HIV infection has steadily increased among gay and bisexual men in the United States since the early '90s, even as it has decreased among heterosexuals and injection drug users. Most new infections among black and Hispanic gay/bi men are among young men between the ages of 13 and 29. Young black MSM (men who have sex with men) are twice as likely as their white and Hispanic peers to get HIV. White gay/bi men are mostly being diagnosed in their 30s and 40s. Half of all infected gay/bi men don't know they are HIV-positive. More than two-thirds of infected black men, and nearly 80 percent of HIV-positive young men aged 18 to 24, are unaware they have the virus. And there is still the death toll of AIDS, in spite of medical advances that have allowed many to live well with HIV rather than die in short order from AIDS. By the end of 2007, AIDS had killed an estimated 282,542 gay and bisexual men in America, most in the prime of life.
Long-time Los Angeles gay activist David Mixner in August 2010 called it the best and worst moment in the plague's three decades. "The good news is indeed reason to celebrate," he said. "Real progress is being made in fighting this disease." As for the bad news, Mixner said the recessionary economy was "wrecking havoc with HIV/AIDS budgets, international funds to fight HIV, research and treatment and care." In particular, Mixner noted that the federal AIDS Drug Assistance Program (ADAP) has either cut back or frozen in place. "Unless this situation is totally corrected," said Mixner, "it could mean a death sentence for some people with HIV/AIDS."

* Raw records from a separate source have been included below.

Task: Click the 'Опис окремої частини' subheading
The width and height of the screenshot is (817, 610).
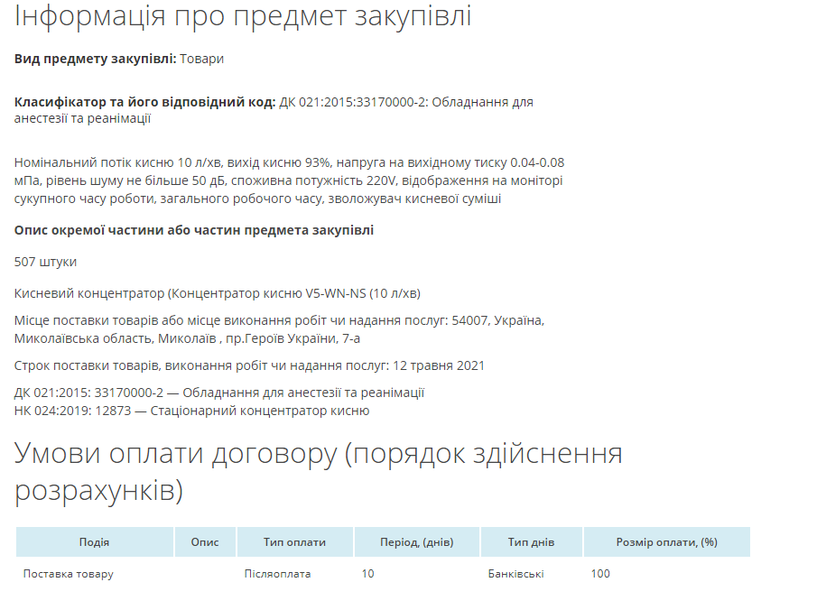Action: coord(194,230)
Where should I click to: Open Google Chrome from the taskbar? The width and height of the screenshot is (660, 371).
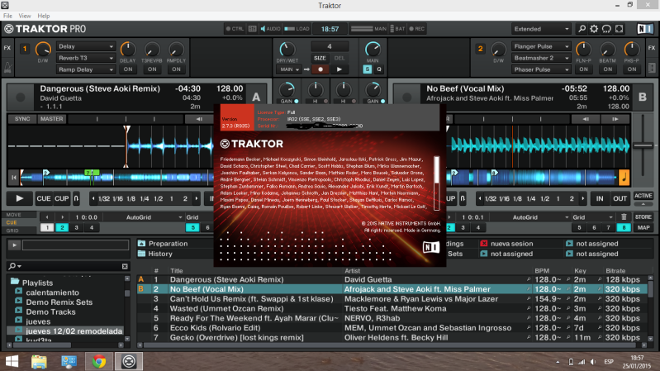pos(98,360)
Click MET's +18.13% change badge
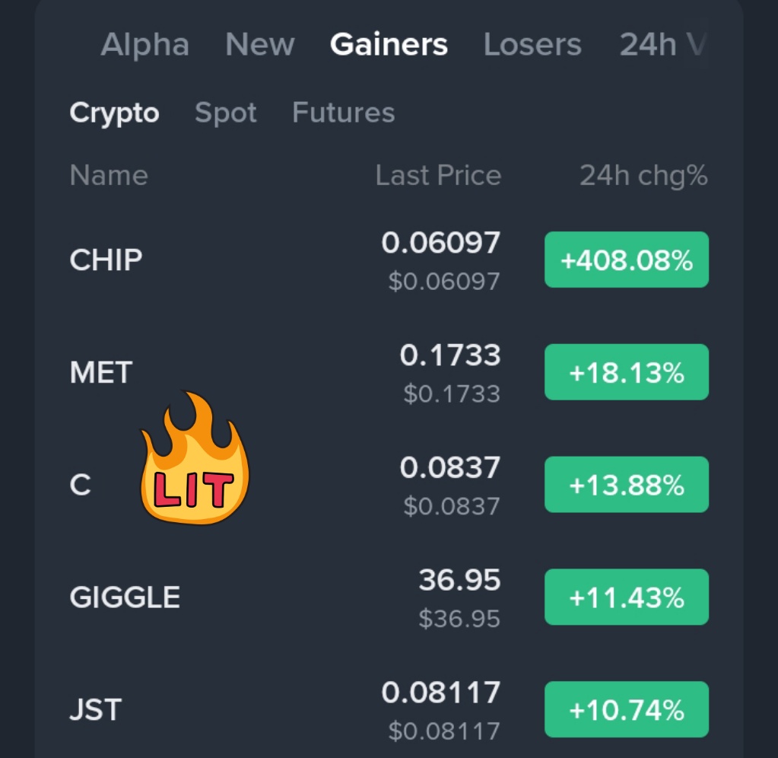778x758 pixels. coord(626,373)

At the time of Mixner's comments, more than 3,000 individuals in this country were on ADAP waiting lists in 13 states, hoping the program would enable them to receive the life-saving medications they can't afford on their own. In early summer 2011, the Kaiser Family Foundation reported that 8,100 Americans were now on the ADAP waiting lists across the country. Without guaranteed access to HAART for everyone who is HIV-positive and can't afford the expensive medications on their own, any hope of treating our way out of the epidemic is wishful thinking. And for those with HIV denied the medication they need to suppress the virus -- rendering them less infectious -- the chance of developing horrific illness and death from AIDS increases with each passing day, even in 2011.

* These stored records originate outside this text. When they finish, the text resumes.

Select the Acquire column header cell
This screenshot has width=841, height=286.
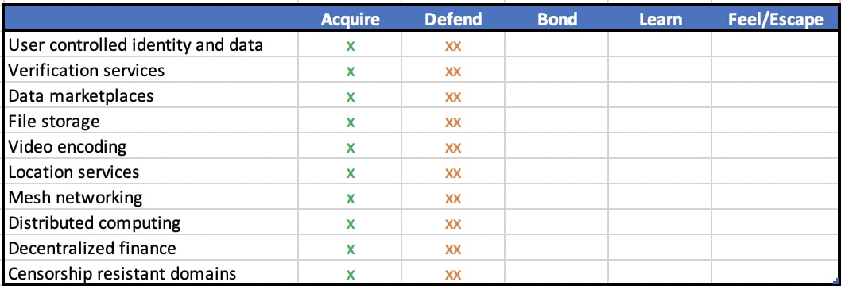(x=351, y=20)
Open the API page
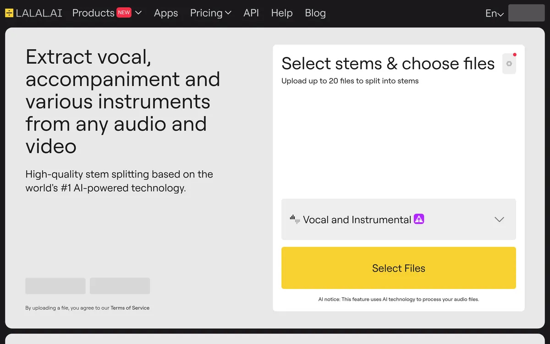 (x=251, y=13)
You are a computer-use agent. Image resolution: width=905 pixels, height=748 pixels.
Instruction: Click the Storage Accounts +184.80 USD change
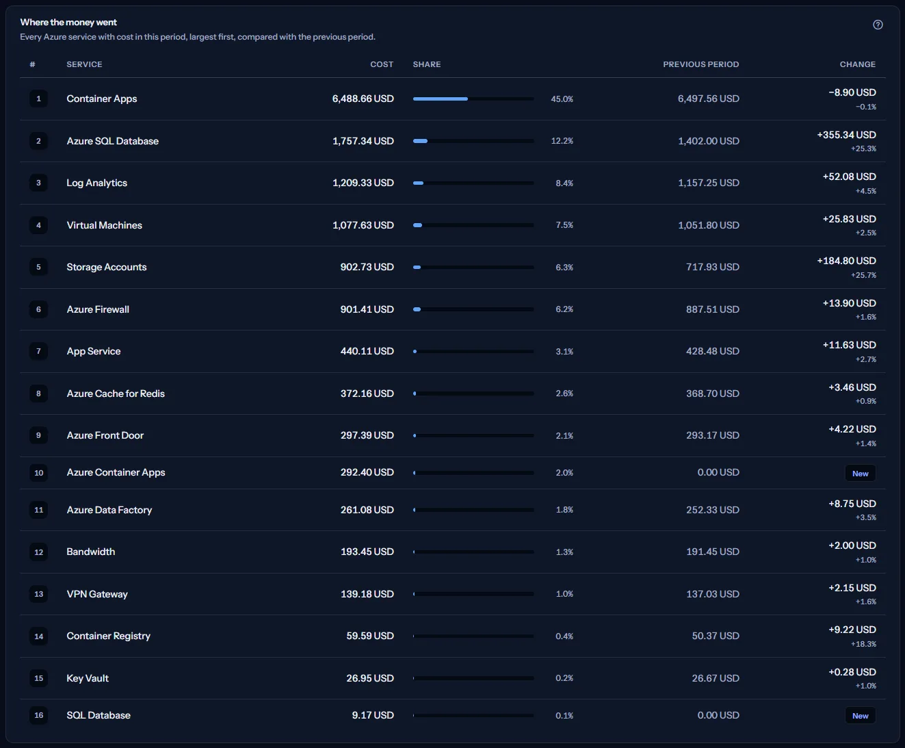846,261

In the summer of 2010, the Presidential Advisory Council on HIV/AIDS (PACHA) called on President Obama and secretary of Health and Human Services, Kathleen Sebelius, to work closely with Congress to provide adequate emergency federal ADAP funding in the current fiscal year ($126 million) to eliminate wait lists, reverse cost-containment measures, and meet the increased demand for treatment. PACHA further asked for adequate federal Ryan White CARE Act funding in fiscal 2011 and beyond to meet the growing need for the care, treatment, and essential support services the Ryan White program supports. Finally, the council asked for immediate expanded access to Medicaid for people with HIV through the enactment of the Early Treatment for HIV Act. PACHA noted that although the Patient Protection and Affordable Care Act of 2010 "will greatly improve access to affordable, high quality health care for many people living with HIV and AIDS," most of the provisions relevant for people with HIV do not take effect for years to come. This means insurance companies will be allowed to continue denying coverage to people with HIV and other pre-existing conditions until the practice is finally banned in 2014.

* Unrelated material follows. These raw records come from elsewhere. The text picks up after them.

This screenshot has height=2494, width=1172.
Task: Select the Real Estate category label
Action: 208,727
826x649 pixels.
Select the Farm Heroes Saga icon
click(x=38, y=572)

For now, health care reform means that if people who are currently uninsured want and can afford the high premiums of private insurance, they are by and large limited to a group policy or a state risk group plan. Some Medicare provisions affecting lower-income people won't go into effect until 2020. Though not speaking directly of the crazier-than-ever quilt of an American health care system, PACHA understatedly said, "People living with HIV and AIDS confront significant barriers to access to care and treatment right now."